13. SPAM / MASS EMAIL POLICY
Under no circumstance may any of our services be used to send unsolicited emails. Mass Emailing is strictly forbidden for any purpose without prior approval by a senior administrator. Any user found to violate this policy will have their service suspended or terminated without notice.
14. CHANGES TO WIN AUTHORITY’S NETWORK
Upgrades and other changes in Win Authority’s network, including, but not limited to changes in our software, hardware, and service providers, may affect the display or operation of Customer’s hosted content and/or applications. We reserve the right to change our network at its commercially reasonable discretion, and we shall not be liable for any resulting harm to the Customer.
15. FORCE MAJEURE
Win Authority shall not be in default of any obligation under the Agreement if the failure to perform the obligation is due to any event beyond Win Authority’s control, including, without limitation, significant failure of a portion of the power grid, significant failure of the Internet, natural disaster, war, riot, insurrection, epidemic, strikes or other organized labor action, terrorist activity, or other events of a magnitude or type for which precautions are not generally taken in the industry.

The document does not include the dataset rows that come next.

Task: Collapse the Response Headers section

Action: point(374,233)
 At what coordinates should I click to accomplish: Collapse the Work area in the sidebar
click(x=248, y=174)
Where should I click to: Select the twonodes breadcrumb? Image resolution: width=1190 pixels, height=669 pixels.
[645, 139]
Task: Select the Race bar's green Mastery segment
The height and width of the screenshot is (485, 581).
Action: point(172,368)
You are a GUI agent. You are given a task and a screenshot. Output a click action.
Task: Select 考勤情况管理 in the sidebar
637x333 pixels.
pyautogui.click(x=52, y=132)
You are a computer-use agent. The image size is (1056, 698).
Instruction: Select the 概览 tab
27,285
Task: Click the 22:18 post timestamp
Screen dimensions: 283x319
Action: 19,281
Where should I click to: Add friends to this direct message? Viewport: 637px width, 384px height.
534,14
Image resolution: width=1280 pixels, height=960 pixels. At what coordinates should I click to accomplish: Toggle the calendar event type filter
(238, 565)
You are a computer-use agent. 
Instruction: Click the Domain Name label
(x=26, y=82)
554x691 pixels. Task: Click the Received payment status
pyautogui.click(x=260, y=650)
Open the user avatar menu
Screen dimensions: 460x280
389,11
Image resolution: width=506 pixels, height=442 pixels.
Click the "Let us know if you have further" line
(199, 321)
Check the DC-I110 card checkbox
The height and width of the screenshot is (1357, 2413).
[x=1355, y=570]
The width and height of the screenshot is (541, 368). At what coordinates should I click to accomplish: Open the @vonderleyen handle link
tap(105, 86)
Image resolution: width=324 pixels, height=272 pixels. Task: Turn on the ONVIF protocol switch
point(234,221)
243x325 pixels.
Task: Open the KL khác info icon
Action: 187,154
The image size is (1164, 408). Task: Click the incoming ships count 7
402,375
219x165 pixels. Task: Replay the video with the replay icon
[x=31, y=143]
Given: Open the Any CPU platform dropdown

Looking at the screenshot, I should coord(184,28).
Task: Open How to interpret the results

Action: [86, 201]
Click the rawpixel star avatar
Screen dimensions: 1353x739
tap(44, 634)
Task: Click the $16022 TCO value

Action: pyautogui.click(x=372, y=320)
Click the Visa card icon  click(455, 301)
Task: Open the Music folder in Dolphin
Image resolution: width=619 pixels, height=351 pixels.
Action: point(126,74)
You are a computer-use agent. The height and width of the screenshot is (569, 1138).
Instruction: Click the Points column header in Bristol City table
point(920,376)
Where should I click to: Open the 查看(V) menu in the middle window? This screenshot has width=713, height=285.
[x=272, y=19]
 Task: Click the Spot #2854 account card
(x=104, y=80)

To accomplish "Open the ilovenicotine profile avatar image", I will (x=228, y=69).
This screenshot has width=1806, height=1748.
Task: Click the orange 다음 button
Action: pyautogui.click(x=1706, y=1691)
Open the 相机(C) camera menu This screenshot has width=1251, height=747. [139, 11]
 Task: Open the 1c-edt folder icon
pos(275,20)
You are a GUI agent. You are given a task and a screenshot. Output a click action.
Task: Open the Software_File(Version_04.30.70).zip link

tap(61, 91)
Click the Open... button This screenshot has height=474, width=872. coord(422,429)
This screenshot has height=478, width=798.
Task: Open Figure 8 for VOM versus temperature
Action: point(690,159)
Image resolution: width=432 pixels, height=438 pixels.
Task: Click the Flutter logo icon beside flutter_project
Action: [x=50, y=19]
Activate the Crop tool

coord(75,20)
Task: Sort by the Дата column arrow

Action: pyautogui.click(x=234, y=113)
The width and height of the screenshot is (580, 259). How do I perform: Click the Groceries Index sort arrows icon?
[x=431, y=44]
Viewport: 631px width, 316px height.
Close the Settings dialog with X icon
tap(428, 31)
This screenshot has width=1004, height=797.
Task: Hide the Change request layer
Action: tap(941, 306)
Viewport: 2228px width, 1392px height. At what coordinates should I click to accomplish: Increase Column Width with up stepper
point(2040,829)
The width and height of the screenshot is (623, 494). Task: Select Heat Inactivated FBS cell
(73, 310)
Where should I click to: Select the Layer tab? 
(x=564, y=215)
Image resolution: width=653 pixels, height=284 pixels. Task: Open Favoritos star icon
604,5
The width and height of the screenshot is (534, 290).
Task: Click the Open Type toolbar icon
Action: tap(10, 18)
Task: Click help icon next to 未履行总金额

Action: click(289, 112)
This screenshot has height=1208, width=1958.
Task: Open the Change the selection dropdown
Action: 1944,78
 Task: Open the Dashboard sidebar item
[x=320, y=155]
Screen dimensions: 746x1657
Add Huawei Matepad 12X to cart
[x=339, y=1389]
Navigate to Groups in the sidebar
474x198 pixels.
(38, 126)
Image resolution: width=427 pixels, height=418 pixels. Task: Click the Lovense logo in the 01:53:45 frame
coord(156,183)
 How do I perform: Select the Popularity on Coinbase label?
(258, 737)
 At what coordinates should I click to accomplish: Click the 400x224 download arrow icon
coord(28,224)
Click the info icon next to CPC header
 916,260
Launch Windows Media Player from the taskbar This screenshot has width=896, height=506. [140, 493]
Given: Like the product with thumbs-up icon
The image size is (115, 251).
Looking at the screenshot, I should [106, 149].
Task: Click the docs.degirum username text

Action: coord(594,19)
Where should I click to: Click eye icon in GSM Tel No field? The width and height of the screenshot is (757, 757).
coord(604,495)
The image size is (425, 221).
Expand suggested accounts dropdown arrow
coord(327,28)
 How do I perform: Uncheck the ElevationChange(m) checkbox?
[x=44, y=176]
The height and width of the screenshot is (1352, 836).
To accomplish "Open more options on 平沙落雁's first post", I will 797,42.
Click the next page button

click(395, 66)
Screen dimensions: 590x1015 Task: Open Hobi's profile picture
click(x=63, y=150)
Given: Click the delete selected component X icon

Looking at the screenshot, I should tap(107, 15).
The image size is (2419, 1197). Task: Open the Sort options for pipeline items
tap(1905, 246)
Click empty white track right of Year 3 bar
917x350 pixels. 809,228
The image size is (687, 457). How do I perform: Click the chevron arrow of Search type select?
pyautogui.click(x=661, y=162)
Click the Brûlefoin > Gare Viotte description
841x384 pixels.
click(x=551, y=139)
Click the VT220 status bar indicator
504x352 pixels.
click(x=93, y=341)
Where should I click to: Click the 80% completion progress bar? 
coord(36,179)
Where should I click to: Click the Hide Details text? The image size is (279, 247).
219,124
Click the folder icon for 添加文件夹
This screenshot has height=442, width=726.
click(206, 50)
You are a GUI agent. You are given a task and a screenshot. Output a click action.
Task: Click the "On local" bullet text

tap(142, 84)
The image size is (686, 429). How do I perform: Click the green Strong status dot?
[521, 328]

16. GOVERNING LAW / DISPUTES
This Agreement shall be governed by the laws of the State of Wyoming, exclusive of its choice of law principles, and the laws of the United States of America, as applicable. THE EXCLUSIVE VENUE FOR ALL DISPUTES ARISING OUT OF OR RELATING TO THE AGREEMENT SHALL BE IN A COMPETENT COURT IN SRI LANKA.
17. MISCELLANEOUS
Each party acknowledges and agrees that the other party retains exclusive ownership and rights in its trademarks, service marks, trade secrets, inventions, copyrights, and other intellectual property. Neither party may use the other party’s name or trademark without the other party’s prior written consent. The parties intend for their relationship to be that of independent contractors and not a partnership, joint venture, or employer/employee. The terms on the Customer’s purchase order or other business forms are not binding on Win Authority unless they are expressly incorporated into a formal written agreement signed by both parties. The customer may not transfer the Agreement without Win Authority’s prior written consent.
This Agreement together with the Order, our General Terms and Conditions, and AUP constitutes the complete and exclusive agreement between the parties regarding its subject matter and supersedes and replaces any prior understanding or communication, written or oral.